Option 1 is somewhat more straightforward, but it has the disadvantage that only one instance can process the background work. If I want more than one Azure instance to participate in the background work, I don't see any other option than sending HTTP requests from the role to itself, so that the load balancer can delegate some of the work to the other instances.
Maybe there are other options?
EDIT: Some more thoughts about option 2: When the request for the background work comes in, the instance that receives it would save the work to be done in some kind of queue (either Windows Azure Queues or some SQL table which works as a task queue). Then, it would generate a lot of HTTP requests to itself, so that the load balancer 'activates' all of the role instances. Each instance then dequeues a task from the queue and performs the task, then fetches the next task etc. until all tasks are done. It's like occasionally using the web role as a worker role.
I'm aware this approach has a smelly air (abusing web roles as worker roles, HTTP requests to the same web role), but I don't see the real disadvantages.
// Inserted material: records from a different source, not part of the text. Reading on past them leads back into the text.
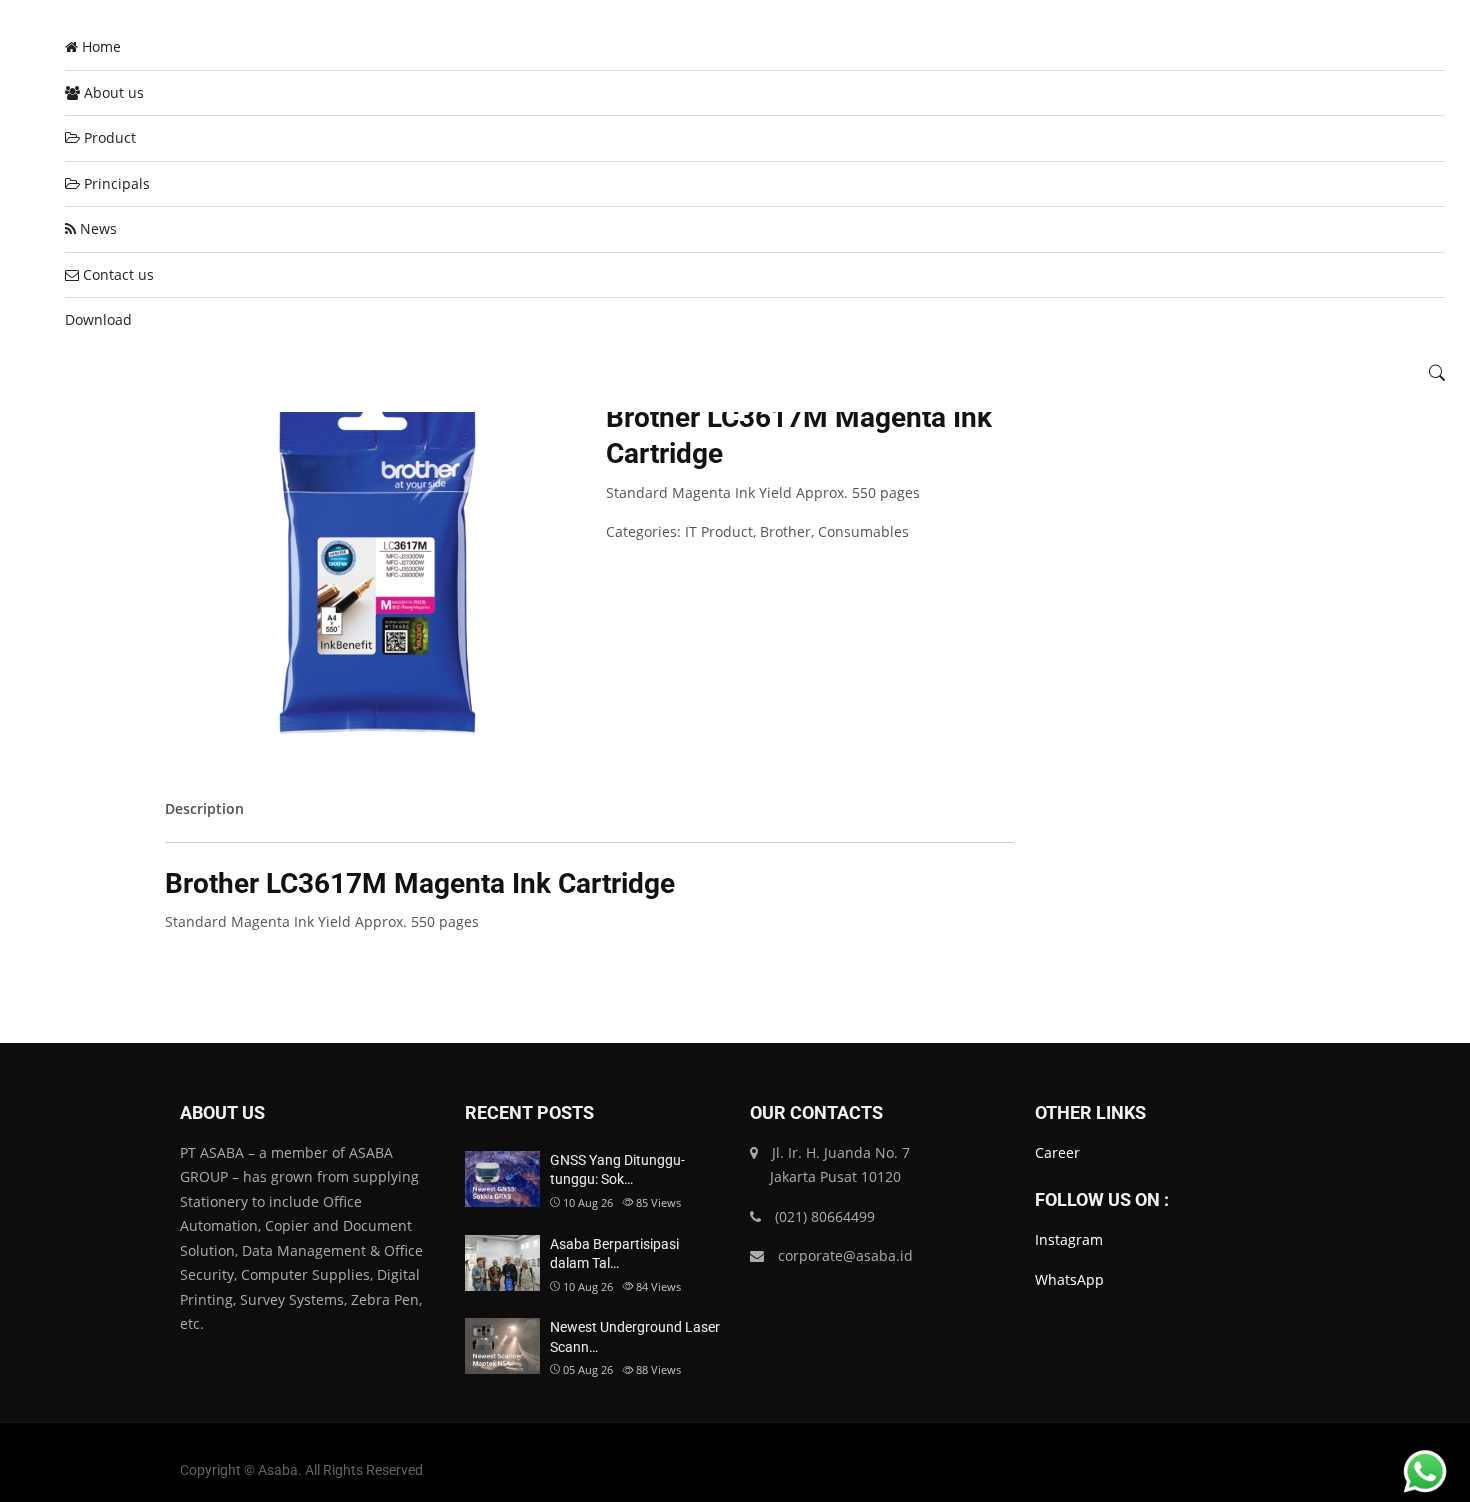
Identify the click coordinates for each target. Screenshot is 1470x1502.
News (96, 228)
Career (1057, 1152)
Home (99, 46)
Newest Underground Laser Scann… (635, 1337)
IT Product (719, 531)
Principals (115, 183)
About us (112, 92)
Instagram (1069, 1239)
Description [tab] (204, 808)
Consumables (863, 531)
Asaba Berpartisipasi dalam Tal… (614, 1254)
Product (108, 137)
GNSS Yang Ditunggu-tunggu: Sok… (617, 1170)
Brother (785, 531)
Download (98, 319)
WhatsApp (1069, 1279)
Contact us (116, 274)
EDIT 2: I see that I should have elaborated a little bit more about the exact circumstances of the app:
The app needs to do some small tasks all the time. These tasks usually don't take more than 1-10 seconds, and they don't require a lot of CPU work. On normal days, we have only 50-100 tasks to be done, but on 'special days' (New Year is one of them), they could go into several 10'000 tasks which have to be done inside of a 1-2 hour window. The tasks are done in a web role, and we have a Cron Job which initiates the tasks every minute. So, every minute the web role receives a request to process new tasks, so it checks which tasks have to be processed, adds them to some sort of queue (currently it's an SQL table with an UPDATE with OUTPUT INSERTED, but we intend to switch to Azure Queues sometime). Currently, the same instance processes the tasks immediately after queueing them, but this won't scale, since the serial processing of several 10'000 tasks takes too long. That's the reason why we're looking for a mechanism to broadcast the event "tasks are available" from the initial instance to the others.
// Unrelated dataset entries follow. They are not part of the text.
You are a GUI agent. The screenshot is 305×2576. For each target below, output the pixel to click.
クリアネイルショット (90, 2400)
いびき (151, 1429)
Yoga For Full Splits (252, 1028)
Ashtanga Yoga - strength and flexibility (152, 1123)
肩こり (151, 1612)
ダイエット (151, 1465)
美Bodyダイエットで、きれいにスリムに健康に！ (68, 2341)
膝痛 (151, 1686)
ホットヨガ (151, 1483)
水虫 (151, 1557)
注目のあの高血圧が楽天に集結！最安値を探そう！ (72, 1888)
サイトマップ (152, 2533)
Have you considered using Queues for distribution of work? You can put the "tasks" which needs to be processed in queue and then distribute the work to many worker processes.
The problem I see with approach 1 is that I see this as a "Scale Up" pattern and not "Scale Out" pattern. By deploying many small VM instances instead of one large instance will give you more scalability + availability IMHO. Furthermore you mentioned that your jobs are not CPU intensive. If you consider X-Small instance, for the cost of 1 Small instance ($0.12 / hour), you can deploy 6 X-Small instances ($0.02 / hour) and likewise for the cost of 1 Large instance ($0.48) you could deploy 24 X-Small instances.
Furthermore it's easy to scale in case of a "Scale Out" pattern as you just add or remove instances. In case of "Scale Up" (or "Scale Down") pattern since you're changing the VM Size, you would end up redeploying the package.
Sorry, if I went a bit tangential :) Hope this helps.
I agree with Gaurav and others to consider one of the Azure Queue options. This is really a convenient pattern for cleanly separating concerns while also smoothing out the load.
This basic Queue-Centric Workflow (QCW) pattern has the work request placed on a queue in the handling of the Web Role's HTTP request (the mechanism that triggers the work, apparently done via a cron job that invokes wget). Then the IIS web server in the Web Role goes on doing what it does best: handling HTTP requests. It does not require any support from a load balancer.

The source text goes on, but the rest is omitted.